Fluorescence properties of tryptophan residues in the monomeric d-chain of Glossoscolex paulistus hemoglobin: an interpretation based on a comparative molecular model.

The primary structure of the 142 residue Glossoscolex paulistus d-chain hemoglobin has been determined from Edman degradation data of 11 endo-Glu-C peptides and 11 endo-Lys-C peptides, plus the results of Edman degradation of the intact globin. Tryptophan occupies positions 15, 33 and 129. Homology modeling allowed us to assign the positions of these Trp residues relative to the heme and its environment. The reference coordinates of the indole rings (average coordinates of the C(varepsilon2) and C(delta2) atoms) for W15 and W129 were 16.8 and 18.5 A, respectively, from the geometric center of the heme, and W33 was located in close proximity to the heme group at a distance which was approximately half of that for W15 and W129. It was possible to identify three rotamers of W33 on the basis of electrostatic and Van der Waals energy criteria. The calculated distances from the center of the heme were 8.3, 8.4 and 9.1 A for Rot1, Rot2 and Rot3, respectively. Radiationless energy transfer from the excited indole to the heme was calculated on the basis of Förster theory. For W33, the distance was more important than the orientation factor, kappa(2), due to its proximity to the heme.

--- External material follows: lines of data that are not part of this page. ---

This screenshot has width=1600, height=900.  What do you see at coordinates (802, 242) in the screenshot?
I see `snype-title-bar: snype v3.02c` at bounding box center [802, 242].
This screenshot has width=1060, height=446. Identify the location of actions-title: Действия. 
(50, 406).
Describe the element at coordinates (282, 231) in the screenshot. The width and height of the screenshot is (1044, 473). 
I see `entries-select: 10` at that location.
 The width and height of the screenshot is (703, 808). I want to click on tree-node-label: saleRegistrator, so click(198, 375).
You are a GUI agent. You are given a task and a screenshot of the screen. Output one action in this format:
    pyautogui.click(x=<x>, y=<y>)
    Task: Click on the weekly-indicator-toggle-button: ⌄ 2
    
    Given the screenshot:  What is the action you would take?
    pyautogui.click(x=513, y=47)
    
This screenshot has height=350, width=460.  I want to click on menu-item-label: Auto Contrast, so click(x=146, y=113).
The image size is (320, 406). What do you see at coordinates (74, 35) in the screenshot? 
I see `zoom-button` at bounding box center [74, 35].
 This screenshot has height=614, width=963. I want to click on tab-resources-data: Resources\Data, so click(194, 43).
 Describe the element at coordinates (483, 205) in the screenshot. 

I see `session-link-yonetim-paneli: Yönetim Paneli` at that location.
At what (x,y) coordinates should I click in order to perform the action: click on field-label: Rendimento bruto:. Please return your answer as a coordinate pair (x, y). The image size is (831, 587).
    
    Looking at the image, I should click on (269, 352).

However, based on kappa(2), Rot2 (kappa(2)=0.945) was more favorable for the energy transfer than Rot1 (kappa(2)=0.433) or Rot3 (kappa(2)=0.125). In contrast, despite its greater distance from the heme, the kappa(2) of W129 (2.903) established it as a candidate to be more efficiently quenched by the heme than W15 (kappa(2)=0.191). Although the Förster approach is powerful for the evaluation of the relative efficiency of quenching, it can only explain pico- and sub-nanosecond lifetimes. With the average lifetime, =3 ns, measured for the apomonomer as the reference, the lifetimes calculated for each emitter were: W33-1 (1 ps), W33-2 (2 ps), W33-3 (18 ps), W129 (100 ps), and W15 (600 ps). Experimentally, there are four components for oxymonomers at pH 7: two long ones of 4.6 and 2.1 ns, which contribute approximately 90% of the total fluorescence, one of 300 ps (4%), and the last one of 33 ps (7.4%). It is clear that the equilibrium structure resulting from homology modeling explains the sub-nanosecond fluorescence lifetimes, while the nanosecond range lifetimes require more information about the protein in solution, since there is a significant contribution of lifetimes that resemble the apo molecule.